* ABOUT THIS TASK: In the records below, find the line with "At what coordinates should I click to accomplish: Click", then retype it and every following line exactly, stopping after the line with "Given: Open the UK Announcements category". Leave the pictures out.

* RECORDED INFORMATION:
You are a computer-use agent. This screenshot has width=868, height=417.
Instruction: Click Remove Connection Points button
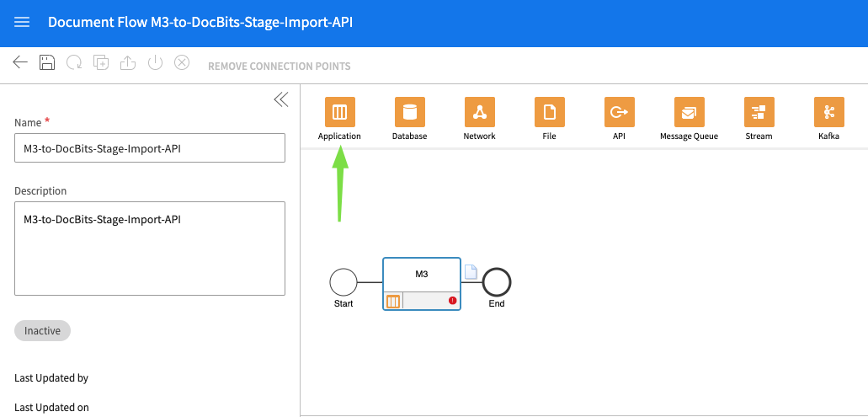[x=279, y=67]
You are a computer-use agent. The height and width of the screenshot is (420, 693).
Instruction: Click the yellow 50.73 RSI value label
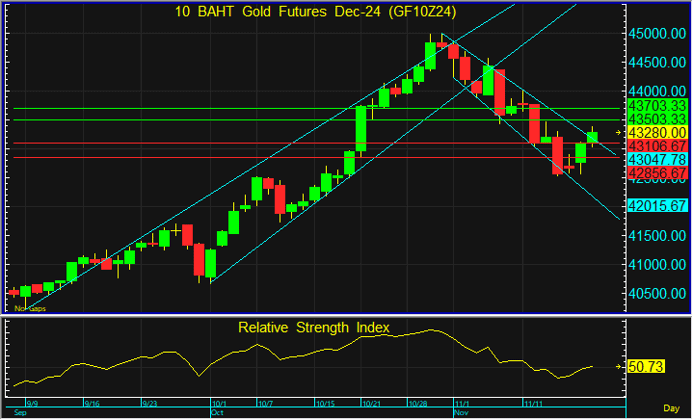click(x=648, y=367)
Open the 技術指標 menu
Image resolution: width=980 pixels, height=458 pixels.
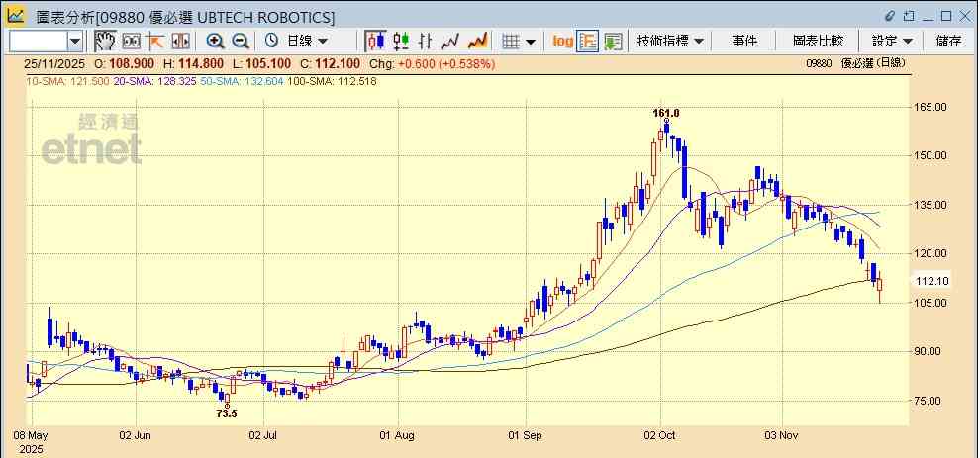click(x=670, y=41)
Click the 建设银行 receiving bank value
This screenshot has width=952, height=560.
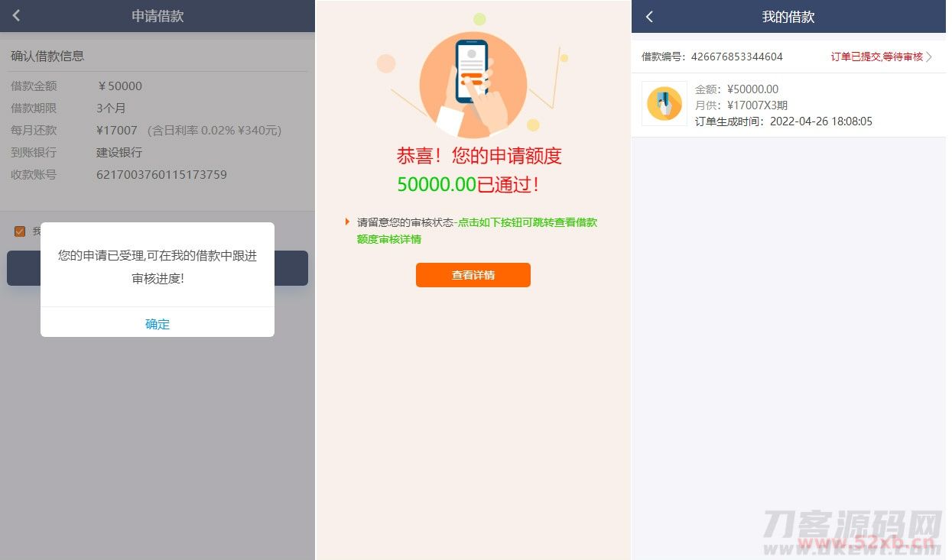click(119, 152)
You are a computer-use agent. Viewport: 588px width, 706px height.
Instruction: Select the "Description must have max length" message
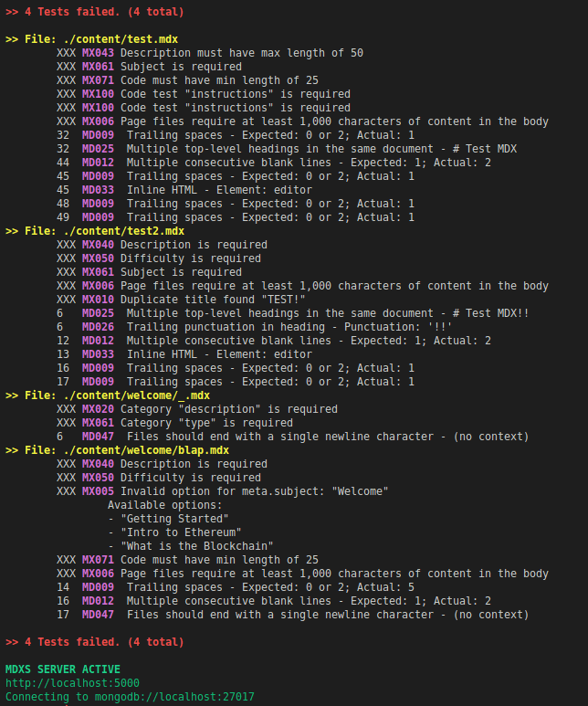[x=242, y=53]
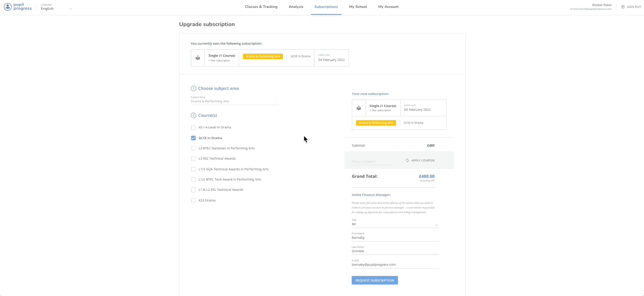Open the Subject Area dropdown
This screenshot has height=296, width=644.
tap(234, 101)
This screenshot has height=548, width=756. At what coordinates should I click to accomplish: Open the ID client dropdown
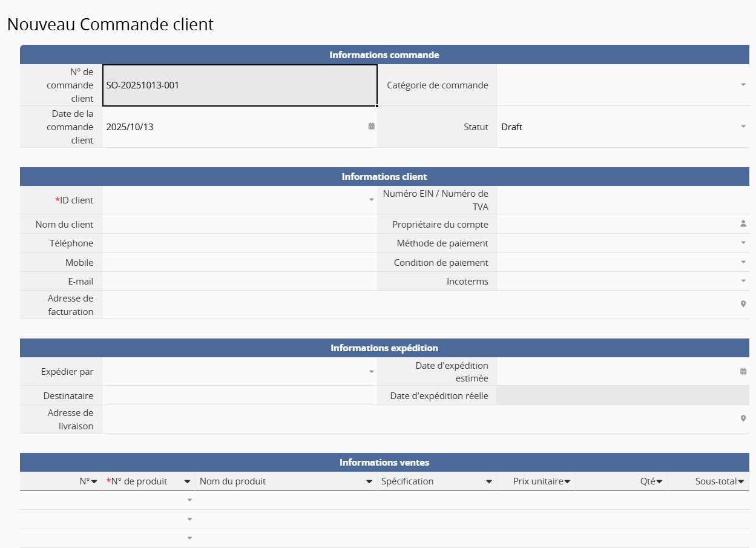(x=372, y=200)

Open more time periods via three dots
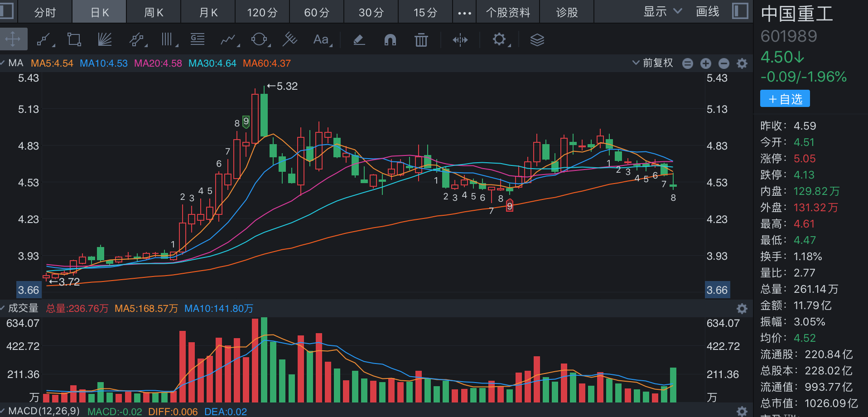pyautogui.click(x=464, y=13)
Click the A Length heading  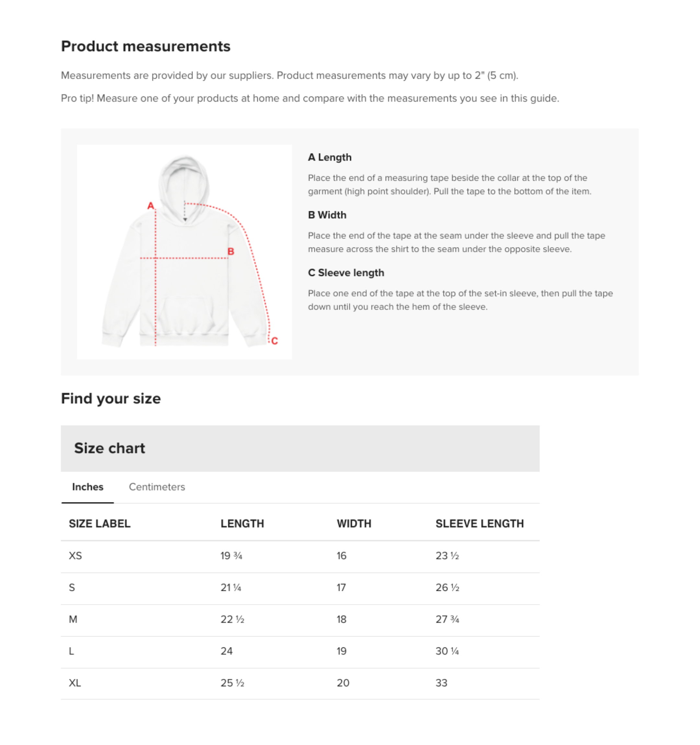[330, 157]
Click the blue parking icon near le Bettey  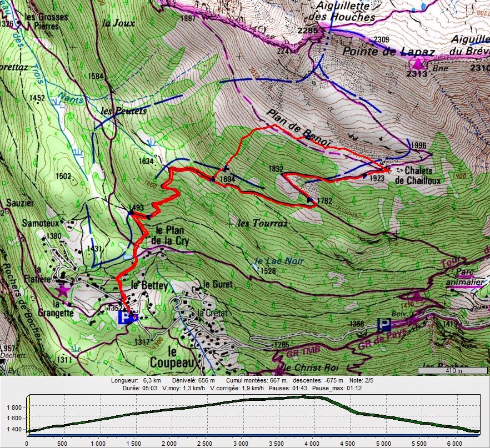[x=126, y=318]
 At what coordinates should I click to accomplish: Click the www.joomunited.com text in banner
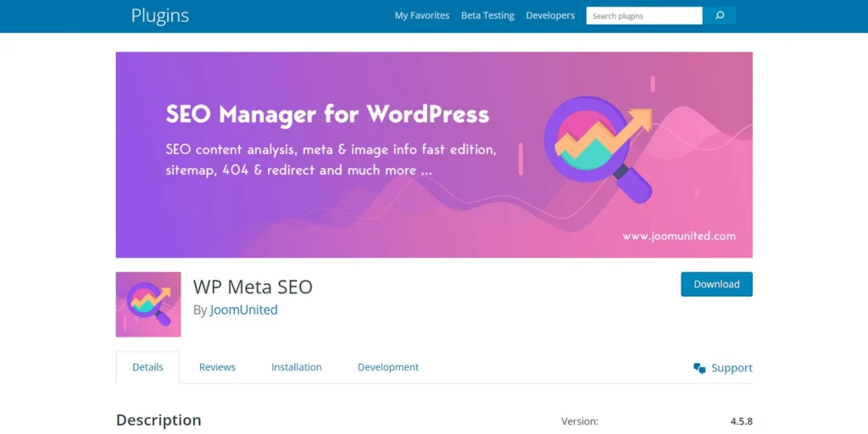click(679, 236)
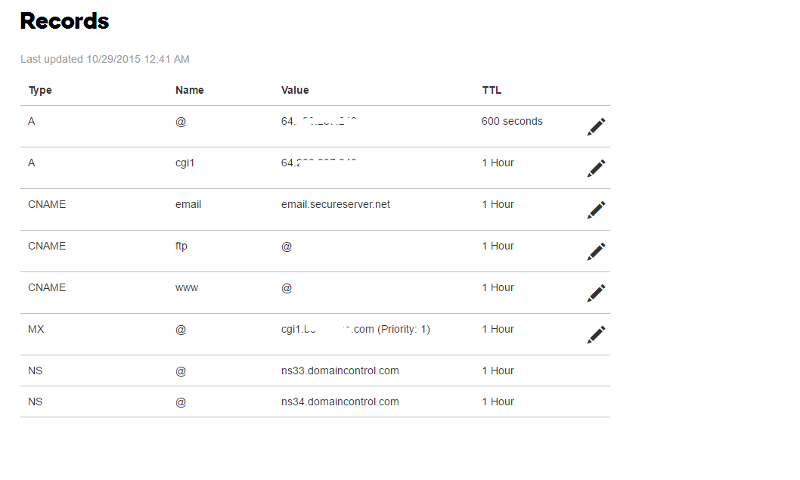800x480 pixels.
Task: Click the MX priority value text
Action: (x=404, y=330)
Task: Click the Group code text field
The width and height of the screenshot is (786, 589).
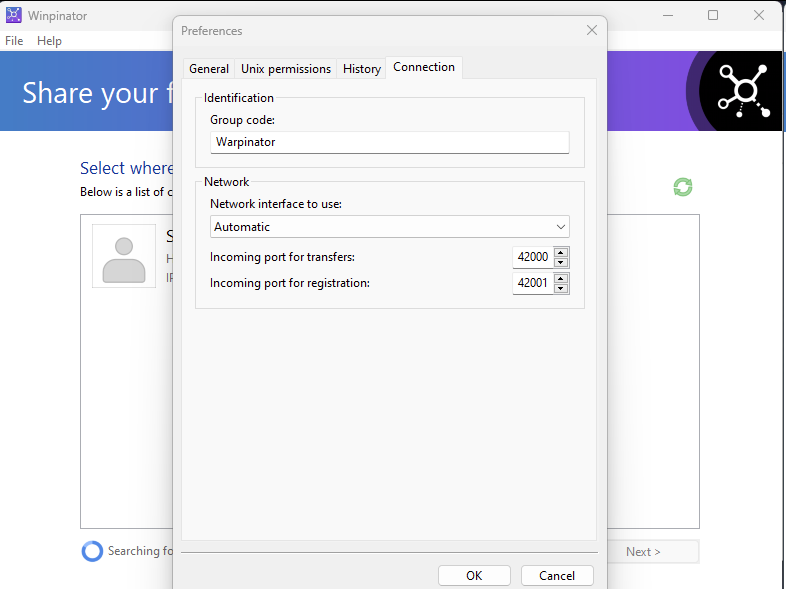Action: [x=390, y=142]
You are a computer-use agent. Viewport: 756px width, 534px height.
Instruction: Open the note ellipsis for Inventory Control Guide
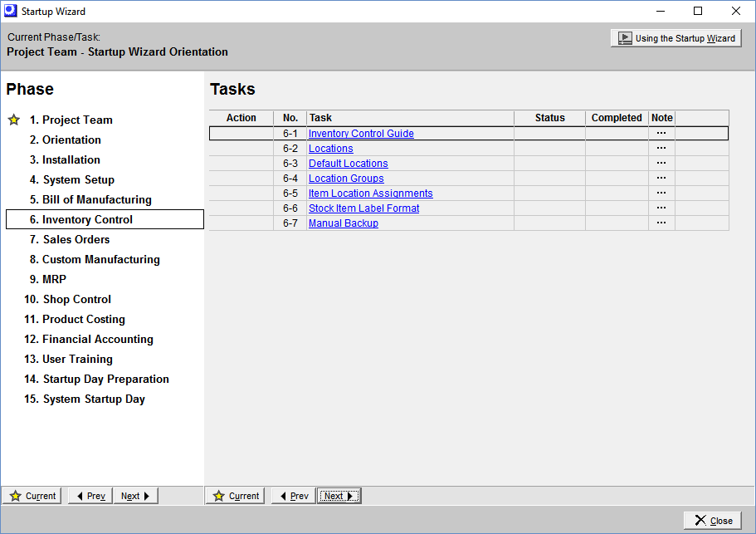[x=661, y=133]
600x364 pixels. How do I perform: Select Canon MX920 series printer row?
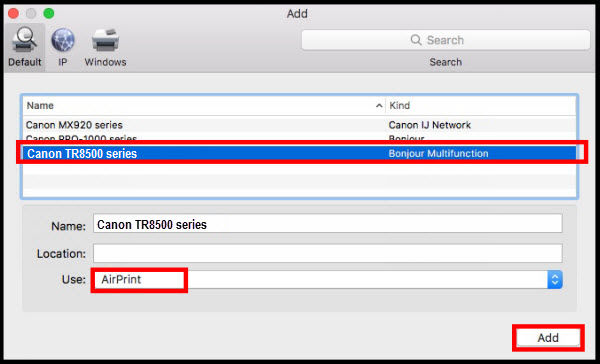coord(300,125)
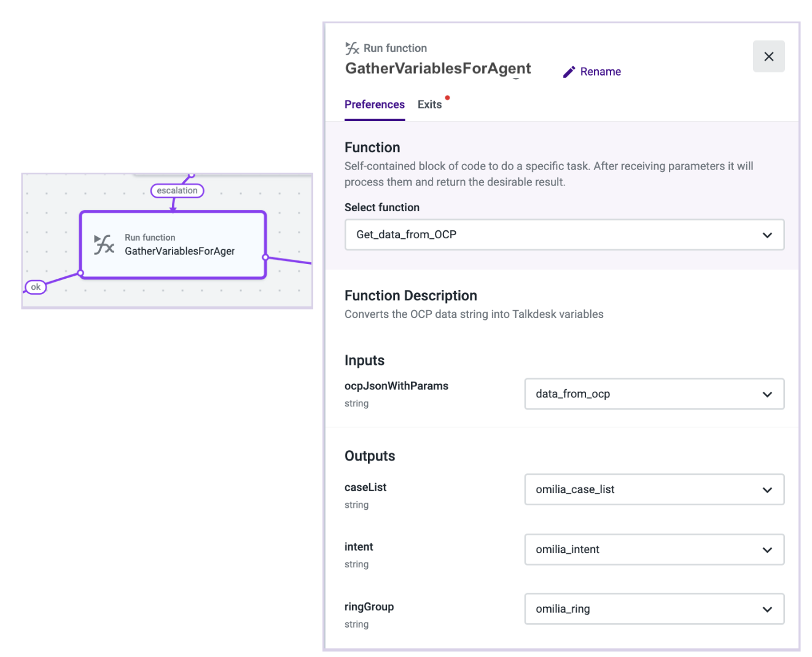This screenshot has height=657, width=812.
Task: Close the function panel with the X button
Action: pos(768,56)
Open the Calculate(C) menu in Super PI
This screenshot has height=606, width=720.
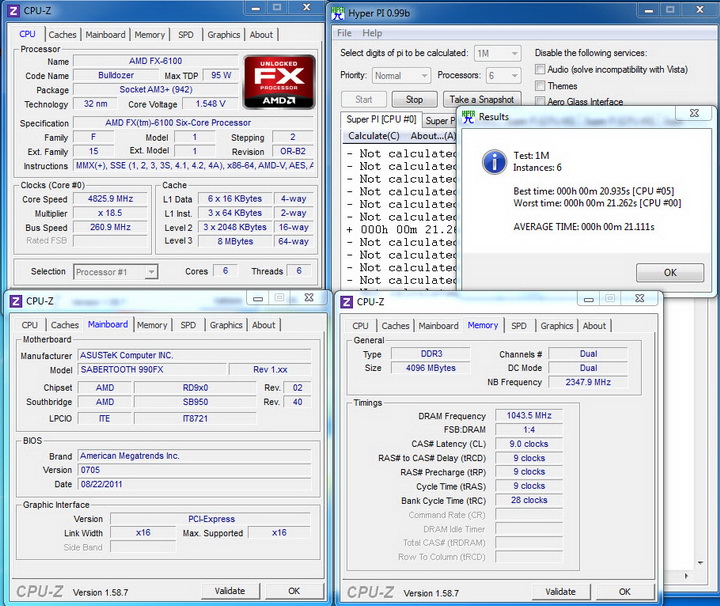[373, 136]
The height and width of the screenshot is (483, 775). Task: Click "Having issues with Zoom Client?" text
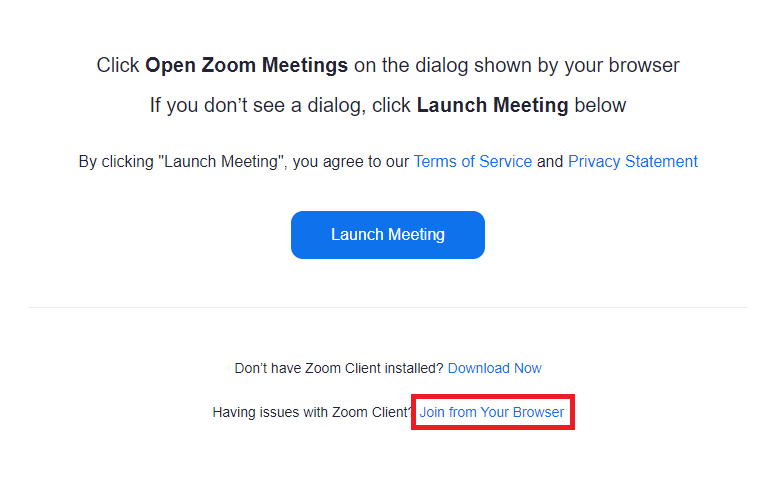click(311, 412)
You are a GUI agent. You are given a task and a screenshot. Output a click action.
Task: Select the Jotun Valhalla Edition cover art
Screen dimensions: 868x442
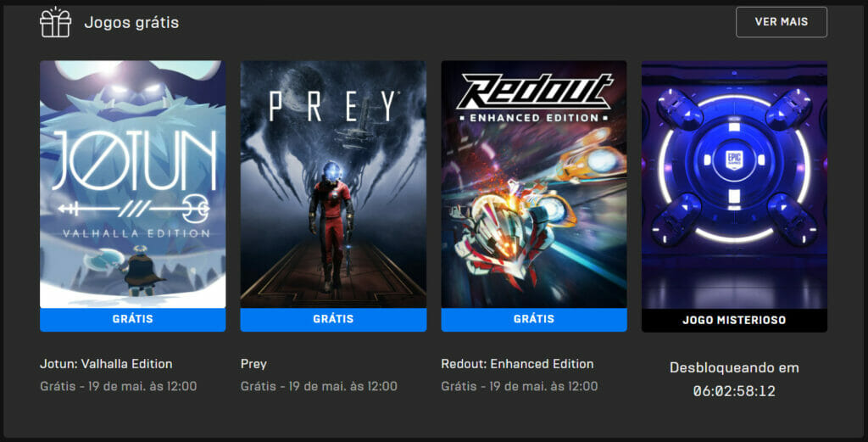pos(133,184)
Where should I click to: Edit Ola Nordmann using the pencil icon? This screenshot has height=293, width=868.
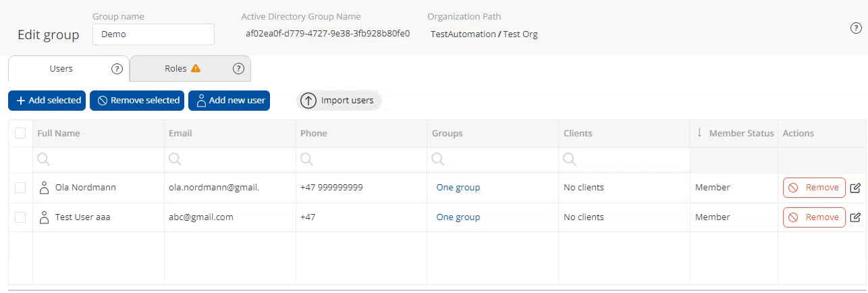pos(855,188)
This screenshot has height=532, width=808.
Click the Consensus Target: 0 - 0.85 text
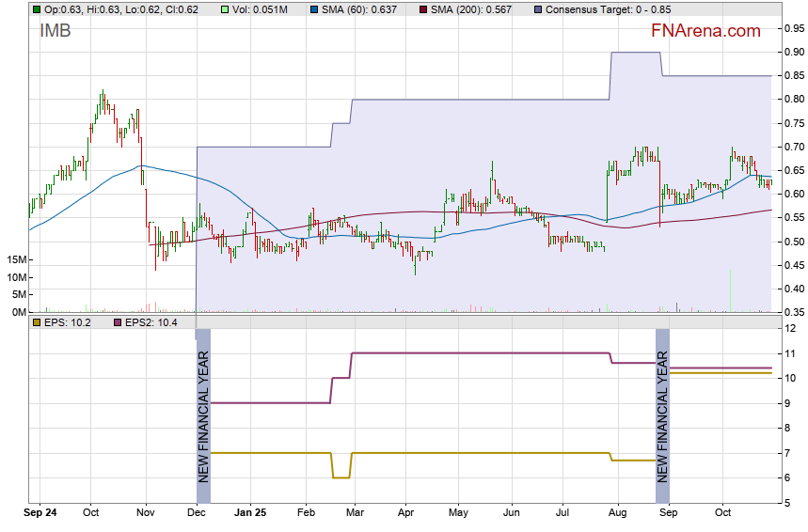point(606,9)
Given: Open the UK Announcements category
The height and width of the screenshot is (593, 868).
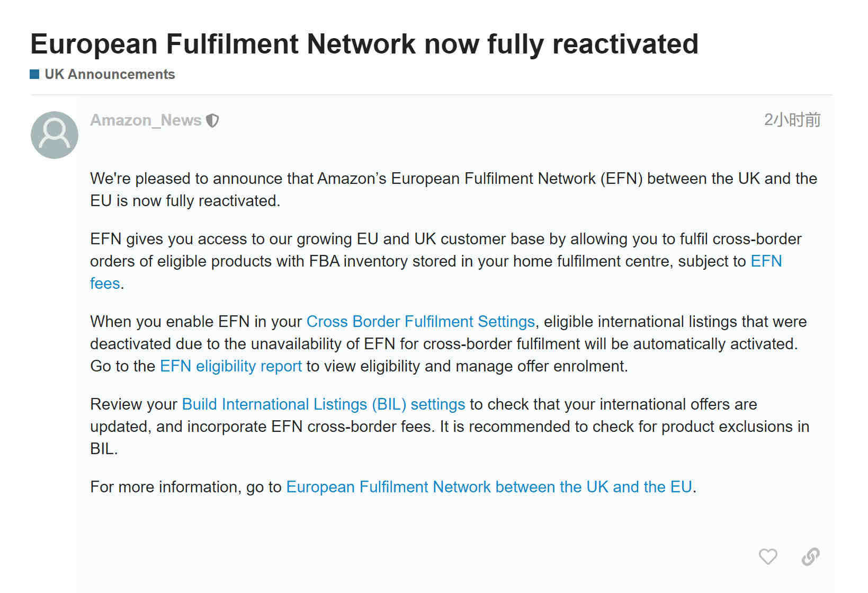Looking at the screenshot, I should 110,74.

* YOUR SOLUTION:
 At what coordinates should I click to accomplish: Click the www.joomunited.com text in banner
click(679, 236)
800x480 pixels.
Task: Click the MX priority value text
Action: (x=404, y=330)
Task: Click the Group code text field
The width and height of the screenshot is (786, 589).
Action: [x=390, y=142]
You are a computer-use agent. Viewport: 756px width, 534px height.
Instruction: Open the note ellipsis for Inventory Control Guide
[x=661, y=133]
600x364 pixels. How do I perform: Select Canon MX920 series printer row?
coord(300,125)
This screenshot has height=657, width=812.
Task: Close the function panel with the X button
Action: pos(768,56)
Open the Calculate(C) menu in Super PI
This screenshot has height=606, width=720.
[373, 136]
The height and width of the screenshot is (483, 775). Task: Click "Having issues with Zoom Client?" text
click(311, 412)
You are a GUI agent. You are given a task and a screenshot. Output a click action.
Task: Select the Jotun Valhalla Edition cover art
Screen dimensions: 868x442
pos(133,184)
Where should I click to: Edit Ola Nordmann using the pencil icon? This screenshot has height=293, width=868.
pos(855,188)
This screenshot has height=532, width=808.
Click the Consensus Target: 0 - 0.85 text
point(606,9)
Given: Open the UK Announcements category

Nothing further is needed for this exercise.